As Duke coach Mike Krzyzewski offered a lengthy and thorough diagnosis of what his team needed to do in the wake of forward Amile Jefferson’s fractured right foot earlier this month, he noted the Blue Devils’ greatest strength in three words before moving on to what could erode that asset.
“We can score,” Krzyzewski said.
Duke isn’t alone. Entering Tuesday, the ACC accounted for the top five teams – in order, North Carolina, Virginia, Duke, Notre Dame and Miami – in the KenPom.com adjusted offensive efficiency ratings. Put another way, those five teams have done the most with their possessions while also accounting for the quality of the defenses they have faced.
The raw data, which makes no such adjustments, tells a similar story. Seven of the top 12 teams nationally in pure scoring ability to date are ACC schools, with Louisville (No. 3) and Pittsburgh (No. 7) landing a bit higher without their relatively soft schedules to date factored in.
This is no doubt welcome news for those who wondered just what happened to the great up-and-down games the league was long known for prior to expansion.

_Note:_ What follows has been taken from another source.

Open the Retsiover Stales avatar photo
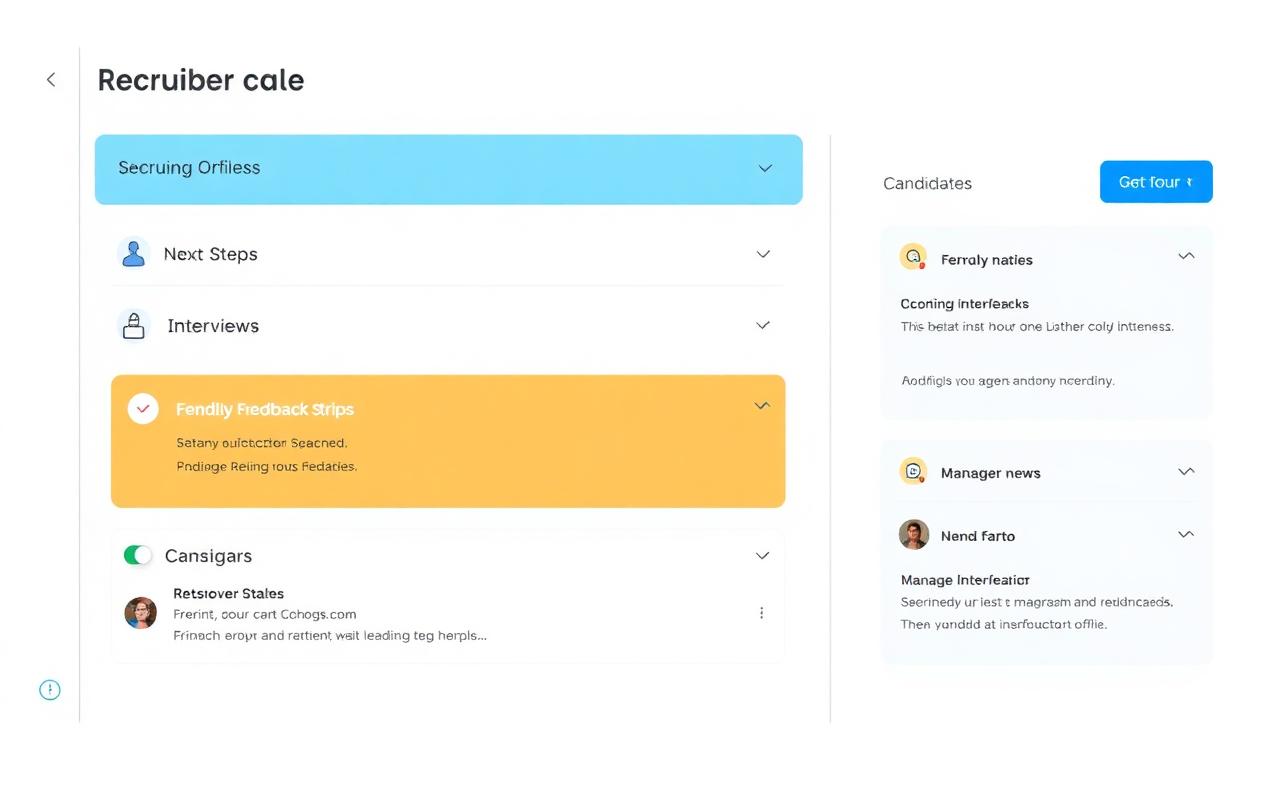Viewport: 1280px width, 800px height. [141, 613]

In 2003-04, the league’s last season in a nine-team configuration, the ACC had 24 of its 80 games (72 regular season, eight conference tournament) feature two teams scoring 75 points. Last year, that happened 22 times in 148 games (135 regular season, 13 conference tournament) – and eight of those instances required overtime.
Duke and North Carolina, almost always loaded with talent, can be counted upon to score in bunches. That wasn’t usually the case for anyone else of late, though Miami (2013), Virginia (2014) and Notre Dame (2015) were all ruthless offensive machines in their respective league title seasons. But none of those three were remotely up-tempo, either.
That is the biggest hindrance to returning to the days of high-scoring games. While North Carolina is a reliably up-tempo bunch and Florida State is willing to push the pace more than at any point in coach Leonard Hamilton’s 14-year tenure, plenty other programs base their identity on wearing out opponents with relentless defense.
Duke and N.C. State fielding short-handed rosters and adjusting their pace accordingly against better competition doesn’t help, either.
Nonetheless, ultra-high scoring isn’t a requirement for strong offensive teams. As the league schedule commences this week, there’s a good chance the teams in the top half of the league combine to produce a few more entertaining – or at least offensively efficient – games than they have over the last few years.
North Carolina is 57-0 all-time at home against Clemson, which visits Chapel Hill to open ACC play on Wednesday. Which Tar Heels have had the most points, rebounds and assists in a home game against Clemson?
Hokies lose Clarke
Virginia Tech (8-4) remains in the midst of a rebuilding project under second-year coach Buzz Williams, and it will have to delve into conference play without one of its most promising players.
The Hokies, who play host to West Virginia on Wednesday before welcoming N.C. State to Blacksburg for Saturday’s league opener for both teams, lost freshman Chris Clarke to a broken right foot during a workout last week. Clarke is Virginia Tech’s No. 4 scorer (10.5 points per game) and No. 2 rebounder (7.4 per game) and started 10 contests.
It is uncertain how long the 6-foot-6 Clarke, who was to undergo surgery Tuesday, will be out. Fellow freshman Kerry Blackshear Jr., who is averaging 6.7 points and 19.3 minutes mostly off the bench, could see his role expand in Clarke’s absence.
The most points a North Carolina player ever scored against Clemson in Chapel Hill was 45, set by George Glamack on Feb. 10, 1941. Paul Likens and Lennie Rosenbluth both had 23 rebounds at home against Clemson on Dec. 4, 1955, while Steve Hale (Feb. 23, 1985) and Kendall Marshall (Feb. 18, 2012) both had 13 assists in a game against the Tigers in Chapel Hill.